Pyromancer's questions -server

Pyromancer

Asked: 2019-08-23 04:41:48 +0800 CST

Installing Kubernetes on Ubuntu 18.04 LTS (with Docker) - fails on init

0

I am attempting to install Kubernetes on VMs running Ubuntu 10.04 LTS, and running into a problem when trying to initialise the system, the kubeadm init command results in failure (full log below).

VM: 2 CPUs, 512mb RAM, 100 gig disk, running under VMWare ESXi6.

OS: Ubuntu 18.04 LTS server install, fully updated via apt update and apt upgrade before beginning the Docker and Kubernetes installs.

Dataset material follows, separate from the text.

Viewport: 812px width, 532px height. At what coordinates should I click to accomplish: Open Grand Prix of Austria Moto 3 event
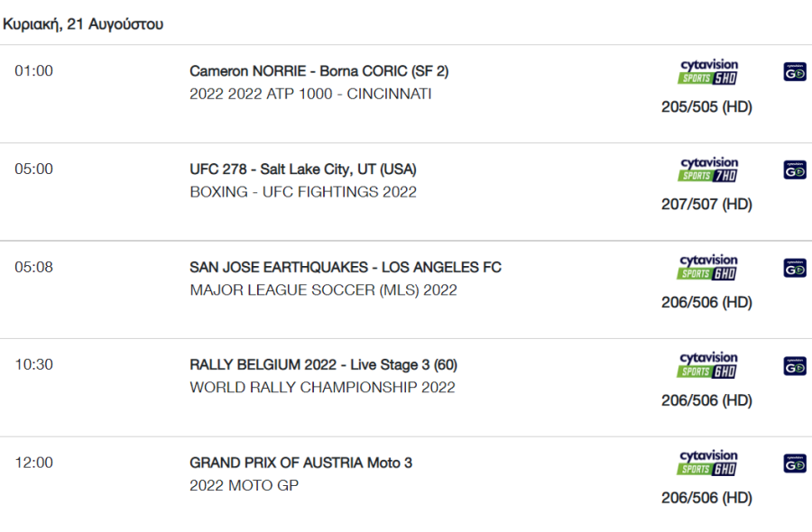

Docker installed as per instructions here, install completes with no errors: https://kubernetes.io/docs/setup/production-environment/container-runtimes/#docker

Kubernetes installed as per instructions here, except for the Docker section (as following those instructions produces a PreFlight error re systemd/cgroupfs): https://vitux.com/install-and-deploy-kubernetes-on-ubuntu/

All installation appears to proceed smoothly with no errors reported, however attempting to start Kubernetes then fails, as shown in the log below.

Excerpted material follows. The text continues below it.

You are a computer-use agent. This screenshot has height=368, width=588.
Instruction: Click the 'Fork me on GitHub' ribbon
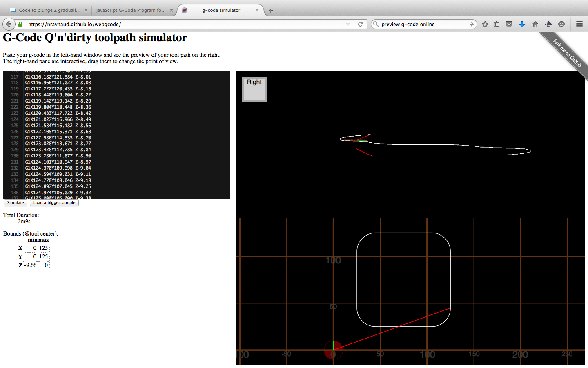point(567,53)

I am entirely new to both Docker and Kubernetes though I get the main concepts and have experimented with the on-line tutorials on kubernetes.io, but until I can get a working system installed I'm unable to progress further. At the point at which kubeadm attempts to start the cluster, everything hangs for the four minutes, and then exits with the timeout as shown below.

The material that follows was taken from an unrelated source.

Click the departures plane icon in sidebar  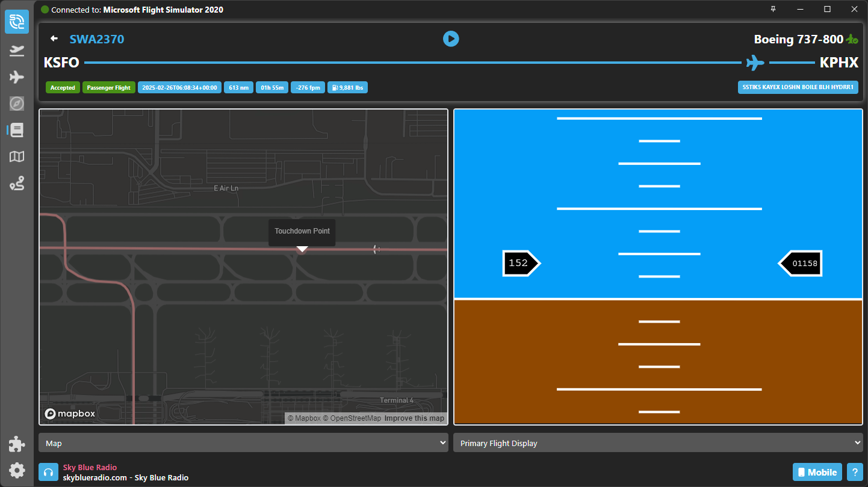(17, 50)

root@k8s-master-dev:~# sudo kubeadm init --pod-network-cidr=10.244.0.0/16
[init] Using Kubernetes version: v1.15.3
[preflight] Running pre-flight checks
[preflight] Pulling images required for setting up a Kubernetes cluster
[preflight] This might take a minute or two, depending on the speed of your internet connection
[preflight] You can also perform this action in beforehand using 'kubeadm config images pull'
[kubelet-start] Writing kubelet environment file with flags to file "/var/lib/kubelet/kubeadm-flags.env"
[kubelet-start] Writing kubelet configuration to file "/var/lib/kubelet/config.yaml"
[kubelet-start] Activating the kubelet service
[certs] Using certificateDir folder "/etc/kubernetes/pki"
[certs] Generating "ca" certificate and key
[certs] Generating "apiserver-kubelet-client" certificate and key
[certs] Generating "apiserver" certificate and key
[certs] apiserver serving cert is signed for DNS names [k8s-master-dev kubernetes kubernetes.default kubernetes.default.svc kubernetes.default.svc.cluster.local] and IPs [10.96.0.1 10.24.0.100]
[certs] Generating "front-proxy-ca" certificate and key
[certs] Generating "front-proxy-client" certificate and key
[certs] Generating "etcd/ca" certificate and key
[certs] Generating "etcd/server" certificate and key
[certs] etcd/server serving cert is signed for DNS names [k8s-master-dev localhost] and IPs [10.24.0.100 127.0.0.1 ::1]
[certs] Generating "etcd/peer" certificate and key
[certs] etcd/peer serving cert is signed for DNS names [k8s-master-dev localhost] and IPs [10.24.0.100 127.0.0.1 ::1]
[certs] Generating "etcd/healthcheck-client" certificate and key
[certs] Generating "apiserver-etcd-client" certificate and key
[certs] Generating "sa" key and public key
[kubeconfig] Using kubeconfig folder "/etc/kubernetes"
[kubeconfig] Writing "admin.conf" kubeconfig file
[kubeconfig] Writing "kubelet.conf" kubeconfig file
[kubeconfig] Writing "controller-manager.conf" kubeconfig file
[kubeconfig] Writing "scheduler.conf" kubeconfig file
[control-plane] Using manifest folder "/etc/kubernetes/manifests"
[control-plane] Creating static Pod manifest for "kube-apiserver"
[control-plane] Creating static Pod manifest for "kube-controller-manager"
[control-plane] Creating static Pod manifest for "kube-scheduler"
[etcd] Creating static Pod manifest for local etcd in "/etc/kubernetes/manifests"
[wait-control-plane] Waiting for the kubelet to boot up the control plane as static Pods from directory "/etc/kubernetes/manifests". This can take up to 4m0s
[kubelet-check] Initial timeout of 40s passed.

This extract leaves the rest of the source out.